U.S. economic growth in the second quarter was slower than previously thought and consumer confidence sank in August, further reducing prospects of a strong pick-up in output in the second half of the year.

Gross domestic product expanded at an annual rate of 1 percent, the Commerce Department said on Friday, as business inventories and exports were less robust. That was a downward revision of the government's prior 1.3 percent growth estimate.

Separately, the Thomson Reuters/University of Michigan consumer sentiment index fell to 55.7 this month from 63.7 in July. It was slightly better than August's preliminary reading of 54.9, which had been the lowest level since May 1980.

Despite the anemic growth pace in the first half of the year and the sharp erosion of consumer confidence, economists did not believe the economy will fall back into recession.

While confidence indicators have plummeted of late, the most timely hard economic numbers certainly do not suggest that the economy has fallen back into a recession, said Harm Bandholz, chief U.S. economist UniCredit Research in New York.

Instead, we still continue to expect that growth in the second half of the year will accelerate to about 2 percent.

Federal Reserve Chairman Ben Bernanke told a gathering of central bankers from around the globe in Jackson Hole, Wyoming, it appeared that factors restraining growth were more likely of a persistent nature than temporary.

However, he stopped short of signaling further monetary policy action to bolster the ailing economy.

The economy advanced just 0.4 percent in the first quarter. Economists had expected second-quarter GDP to be marked down to a 1.0 percent rate.

The second GDP estimate for the quarter confirmed growth almost stalled in the first six months of this year.

U.S. stocks initially fell sharply on the data and disappointment that Bernanke had not signaled further policy easing, but they subsequently recovered most of the losses. Prices of U.S. Treasuries rallied, while the dollar was little changed.

BUSINESS INVENTORIES, EXPORTS LESS ROBUST

Economists said the economy was in desperate need of both fiscal and monetary stimulus, but none expected much help from both fronts.

The U.S. central bank is seen as having little ammunition left after cutting interest rates to near zero and injecting massive amounts of money into the economy to boost growth.

At the same time, there is no appetite to increase government spending because of a huge budget deficit.

The economy is on its own, said Christopher Probyn, chief economist at State Street Global Advisors in Boston. We are not going to get a marked acceleration in growth.

The downward revisions to second-quarter growth came as businesses accumulated fewer goods than previously estimated.

Business inventories increased $40.6 billion instead of $49.6 billion, cutting 0.23 percentage point from GDP growth during the quarter.

However, the slow build-up of inventories means goods are not piling up on shelves, which should support growth in the third quarter. Excluding inventories, the economy grew at a 1.2 percent rate.

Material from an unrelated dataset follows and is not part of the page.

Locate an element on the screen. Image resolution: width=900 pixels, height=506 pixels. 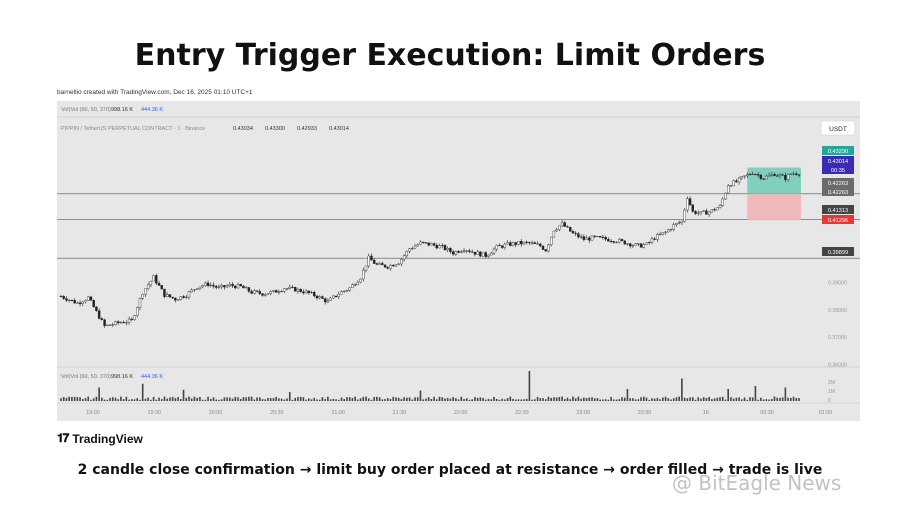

Output was also curbed by exports, which grew at a 3.1 percent pace instead of 6.0 percent. Imports increased at a 1.9 percent rate rather than 1.3 percent.

That left a slightly wider trade deficit, and trade barely contributed to GDP growth. Trade had previously been estimated to have added 0.58 percentage point to overall output.

The drag from business inventories was offset by growth in consumer spending, which was revised up to a 0.4 percent rate from 0.1 percent. The increase in spending, which accounts for more than two-thirds of U.S. economic activity, was still the smallest since the fourth quarter of 2009.

Business spending was revised to a 9.9 percent rate of increase from 6.3 percent as investment in nonresidential structures and equipment and software was stronger than previously estimated.

But there are fears the recent stock market rout could make businesses a bit hesitant to spend on capital and hiring.

The report also showed that after-tax corporate profits increased 4.1 percent in the second quarter after edging up 0.1 percent in the first three months of the year.